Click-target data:
** Start **

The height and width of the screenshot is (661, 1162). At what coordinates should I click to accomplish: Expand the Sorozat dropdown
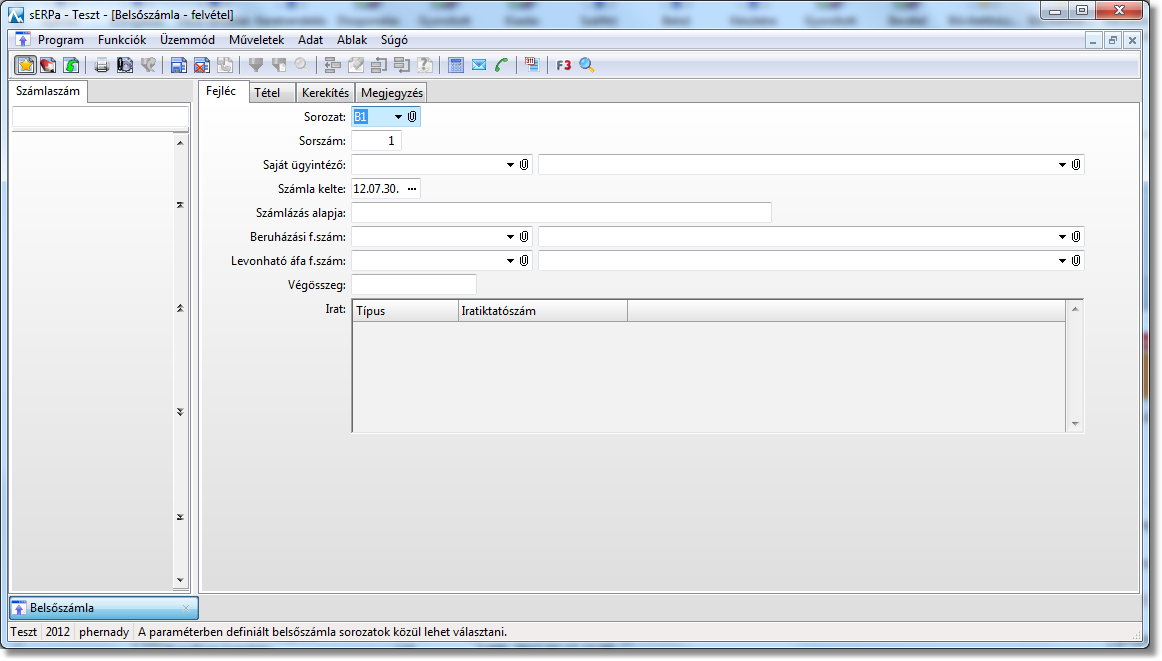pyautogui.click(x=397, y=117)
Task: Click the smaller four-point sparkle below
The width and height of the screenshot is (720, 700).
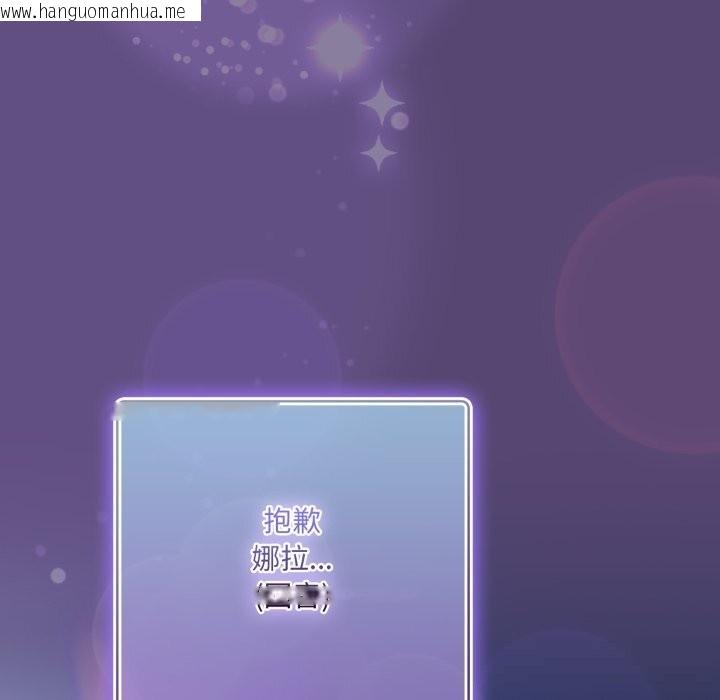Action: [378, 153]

** End **
** Start **

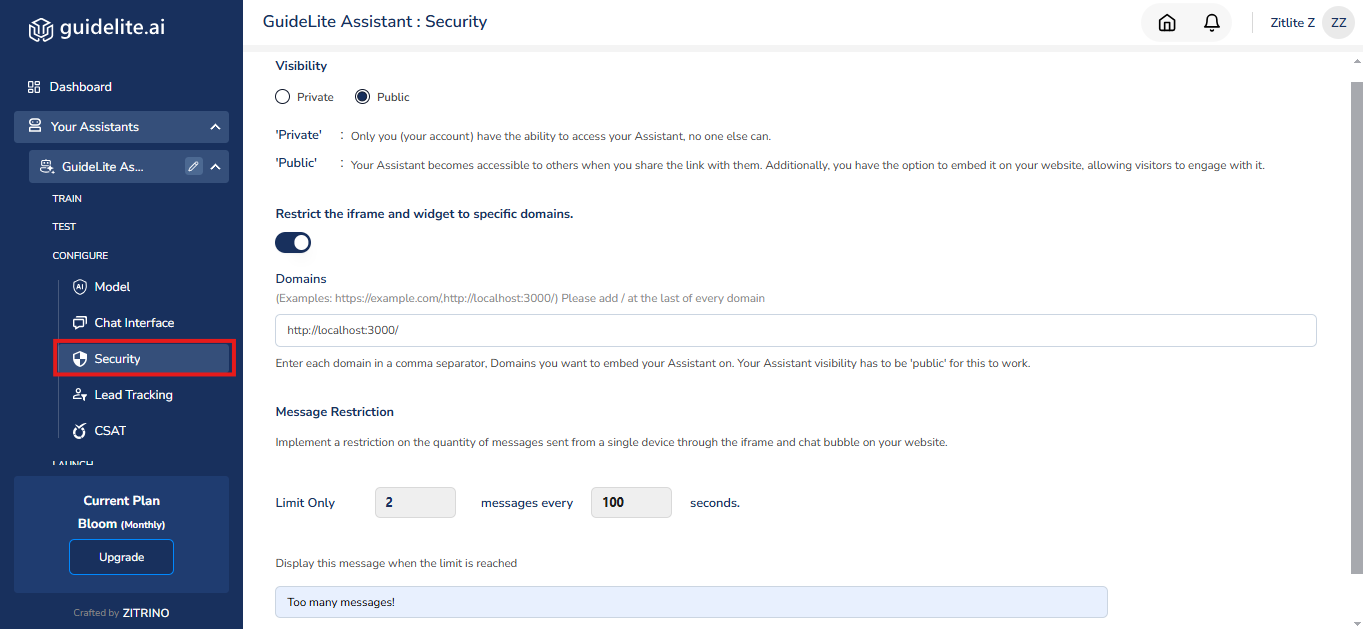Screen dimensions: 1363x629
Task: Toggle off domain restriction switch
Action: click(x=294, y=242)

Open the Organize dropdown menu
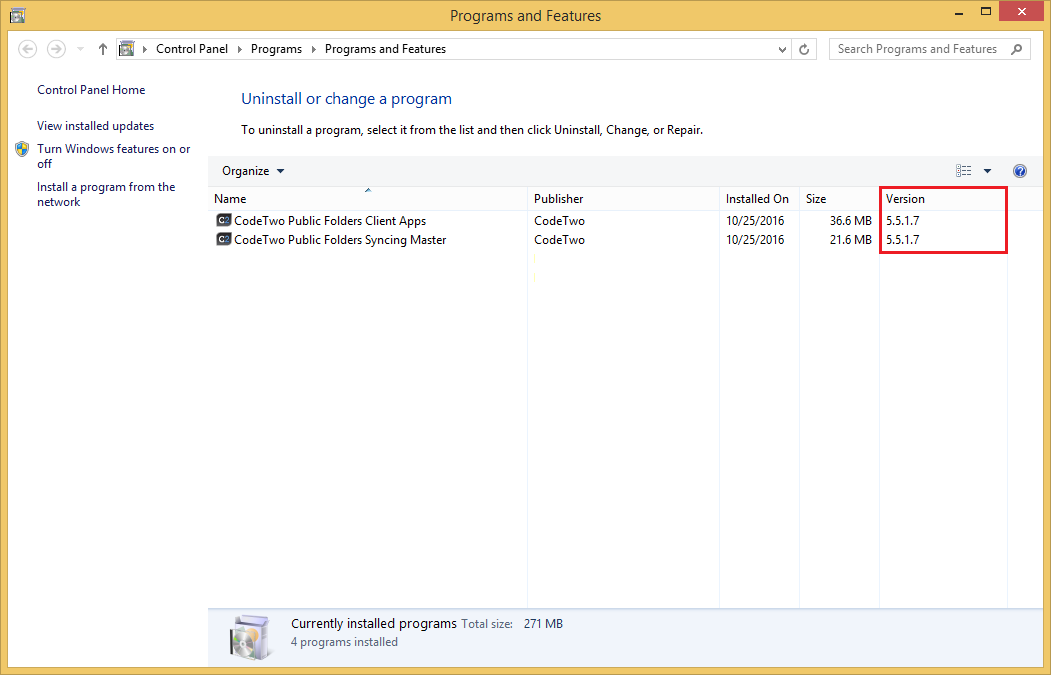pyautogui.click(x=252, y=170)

** End **

**WHAT THE TASK ASKS**
Which lines in the items above contain the string "screenshot"? Copy each of those lines.

**TASK RESPONSE**
The height and width of the screenshot is (661, 1162). At what coordinates should I click to accomplish: Expand the Sorozat dropdown
The width and height of the screenshot is (720, 700).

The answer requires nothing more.